This SEC thing’s going pretty good, huh?

Texas A&M didn’t just win its second Southeast Conference game–a 30-27 comeback on the road against the University of Mississippi–but it also got a better loss in retrospect, as its season-opening opponent, Florida, took down fourth-ranked LSU.

Ranked just twenty-fourth at the time of their September 8 visit to Kyle Field, the Gators are now themselves fourth in the Associated Press poll, where the 4-1 Aggies also made their season debut at number 22.

Looking at the schedule, A&M now has a legitimate chance to go 8-4 or even 9-3, with LSU and Alabama looming as the toughest games. And even a worst-case 6-6 would disprove those who said the school was guaranteed to do worse in the SEC than it had done in the Big 12 (faint praise though that may be).

Much of the credit—certainly for the offense, and the performance of quarterback Johnny Manziel, the three-time SEC “rookie of the week”—has to go to head coach Kevin Sumlin, who not only brought the fireworks from his old University of Houston attack, but is also just a bit more fun than A&M’s last coach, the older, NFL-pedigreed and yes, whiter, Mike Sherman. Here’s video of Sumlin and the team after the win on Saturday:

Next up for the Aggies is Louisiana Tech, an unexpectedly important contest. The game was originally scheduled to be played on August 30, when it was seen as a mere warm-up for Florida. Instead, Louisiana Tech is now a 5-0 Western Athletic Conference contender.

“So much for the remnants of Hurricane Isaac killing the hype and importance of the Tech-A&M matchup,” wrote Roy Lang of the Shreveport Times. “The six-week wait produced a once-in-a-generation opportunity for this community.”

As Lang explained, the game marks the first time Shreveport has seen two ranked teams play each other in almost two decades, including all its years hosting a bowl game (the Aggies snowstorm game against Mississippi State in the 2000’s Independence Bowl remains a minor classic).

Ironically, in September, the Austin American-Statesman‘s Kirk Bohls ripped Sumlin for deciding that suspended players Steven Jenkins and Howard Matthews would face Florida, then sit out the Louisiana Tech game that they were originally suspended (and missed practice) for some six weeks down the road.

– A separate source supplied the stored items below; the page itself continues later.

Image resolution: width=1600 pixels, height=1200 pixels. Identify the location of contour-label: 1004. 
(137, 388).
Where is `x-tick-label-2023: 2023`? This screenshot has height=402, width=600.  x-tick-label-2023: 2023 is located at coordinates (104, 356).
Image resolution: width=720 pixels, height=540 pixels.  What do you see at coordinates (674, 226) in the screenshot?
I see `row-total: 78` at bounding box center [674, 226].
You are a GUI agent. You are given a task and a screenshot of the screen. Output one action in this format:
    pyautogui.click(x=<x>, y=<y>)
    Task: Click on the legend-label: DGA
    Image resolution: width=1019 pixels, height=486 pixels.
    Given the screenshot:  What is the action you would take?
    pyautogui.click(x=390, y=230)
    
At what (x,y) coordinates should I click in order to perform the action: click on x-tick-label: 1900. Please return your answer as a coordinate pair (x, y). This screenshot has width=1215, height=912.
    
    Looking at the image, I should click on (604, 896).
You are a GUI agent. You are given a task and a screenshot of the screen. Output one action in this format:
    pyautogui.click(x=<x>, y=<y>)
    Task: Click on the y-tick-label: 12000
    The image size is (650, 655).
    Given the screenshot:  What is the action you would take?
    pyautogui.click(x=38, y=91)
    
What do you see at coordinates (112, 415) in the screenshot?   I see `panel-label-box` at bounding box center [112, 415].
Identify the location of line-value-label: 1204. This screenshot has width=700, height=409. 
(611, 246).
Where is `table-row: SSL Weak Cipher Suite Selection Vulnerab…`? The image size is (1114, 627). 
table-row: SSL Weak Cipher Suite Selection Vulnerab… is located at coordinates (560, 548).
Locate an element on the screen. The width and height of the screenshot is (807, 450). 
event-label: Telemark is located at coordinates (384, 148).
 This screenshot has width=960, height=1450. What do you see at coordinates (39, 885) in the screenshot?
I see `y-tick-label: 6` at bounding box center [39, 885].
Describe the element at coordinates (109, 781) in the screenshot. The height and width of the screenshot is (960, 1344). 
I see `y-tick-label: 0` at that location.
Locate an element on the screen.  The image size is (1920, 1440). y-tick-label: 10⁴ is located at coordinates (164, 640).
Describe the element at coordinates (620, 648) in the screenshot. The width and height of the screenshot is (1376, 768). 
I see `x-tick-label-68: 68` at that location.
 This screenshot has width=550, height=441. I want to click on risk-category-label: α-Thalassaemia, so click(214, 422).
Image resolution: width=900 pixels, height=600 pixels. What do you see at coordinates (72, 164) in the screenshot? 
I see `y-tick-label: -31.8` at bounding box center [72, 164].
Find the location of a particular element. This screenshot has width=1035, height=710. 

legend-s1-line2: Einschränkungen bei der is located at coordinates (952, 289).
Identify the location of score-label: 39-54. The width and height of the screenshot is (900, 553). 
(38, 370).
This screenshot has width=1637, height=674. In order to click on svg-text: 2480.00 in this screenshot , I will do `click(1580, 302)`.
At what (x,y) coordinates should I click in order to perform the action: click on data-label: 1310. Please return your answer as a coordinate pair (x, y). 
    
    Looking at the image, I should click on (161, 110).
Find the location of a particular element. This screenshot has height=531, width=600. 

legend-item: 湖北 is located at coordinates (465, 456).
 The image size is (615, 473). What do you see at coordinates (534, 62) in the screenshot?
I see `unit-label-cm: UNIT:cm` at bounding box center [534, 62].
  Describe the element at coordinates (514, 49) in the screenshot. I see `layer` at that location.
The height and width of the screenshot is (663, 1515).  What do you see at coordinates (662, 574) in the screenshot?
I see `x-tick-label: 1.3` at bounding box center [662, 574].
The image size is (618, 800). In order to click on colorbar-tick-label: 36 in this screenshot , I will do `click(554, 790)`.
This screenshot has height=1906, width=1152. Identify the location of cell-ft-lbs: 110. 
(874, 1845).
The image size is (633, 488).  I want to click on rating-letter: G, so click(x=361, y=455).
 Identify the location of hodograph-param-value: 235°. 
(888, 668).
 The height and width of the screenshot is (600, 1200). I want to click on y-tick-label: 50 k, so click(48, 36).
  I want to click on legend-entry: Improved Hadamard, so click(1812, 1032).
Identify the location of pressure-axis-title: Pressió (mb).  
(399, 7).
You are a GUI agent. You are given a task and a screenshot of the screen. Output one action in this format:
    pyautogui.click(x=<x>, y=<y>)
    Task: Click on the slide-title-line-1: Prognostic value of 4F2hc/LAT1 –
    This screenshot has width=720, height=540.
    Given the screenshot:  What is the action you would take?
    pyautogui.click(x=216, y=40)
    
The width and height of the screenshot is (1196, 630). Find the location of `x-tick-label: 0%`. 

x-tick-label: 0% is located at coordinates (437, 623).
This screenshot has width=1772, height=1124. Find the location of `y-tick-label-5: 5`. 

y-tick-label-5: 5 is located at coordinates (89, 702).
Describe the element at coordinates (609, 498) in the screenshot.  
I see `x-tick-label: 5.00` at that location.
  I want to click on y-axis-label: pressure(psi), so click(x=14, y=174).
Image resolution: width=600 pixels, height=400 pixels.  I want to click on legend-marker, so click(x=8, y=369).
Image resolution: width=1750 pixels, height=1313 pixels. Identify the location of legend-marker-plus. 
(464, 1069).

Bohls was right, but it turns out Jenkins and Matthews will now miss an even bigger game. The Bulldogs are ranked number 23 in the AP poll, one behind the Aggies, and one spot higher than Florida was when A&M played them.

Meanwhile, as an Associated Press story noted, the Big 12 is looking good, with two teams in the Top 10.

Only problem is, the University of Texas isn’t one of them. And neither is the University of Oklahoma.

As David Ubben of ESPN wrote, UT’s loss last week to West Virginia, coupled with OU’s earlier defeat at the hands of Kansas State, means this is the first year since 1999 that the Red River Rivalry hasn’t featured at least one Top 10 team.

As Ubben wrote:

It has all the corn dogs you can eat, and then some. It’s got the atmosphere and the Ferris wheel.

Ever since 2008, though? It hasn’t had the Big 12’s two best teams going head to head. It’s the Big 12’s best rivalry in name only, and certainly not its best game of 2012. And it hasn’t been for awhile now…

Texas and Oklahoma have already suffered home losses to teams that were, quite simply, better. Kansas State and West Virginia both pulled narrow escapes in Norman and Austin, respectively. The Big 12 title race runs through Morgantown this year, not Dallas, the host of the Red River Rivalry and the home of the league offices.

The real Big 12 title game? It just might be next week in Morgantown when Kansas State makes its maiden Big 12 voyage to West Virginia.

This being college football, you just never know, however. If UT beats Oklahoma and Kansas State beats West Virgina, for example, the West Virginia could take another loss along the way, making UT’s December 1 finale against Kansas State one for all the marbles.

But again, you never know. The Horns could also lose to Baylor before then.

Another possibility? West Virginia and Kansas State both get to the BCS, which is what ESPN is currently predicting, an outcome that would put the winner of the UT-Oklahoma game in the Cotton Bowl against . . . wait for it . . . an SEC team.

ESPN currently has LSU in that spot, with Florida and Georgia (along with presumed BCS picks Alabama and South Carolina) also higher in the pecking order than the Aggies. Yep, you just never know.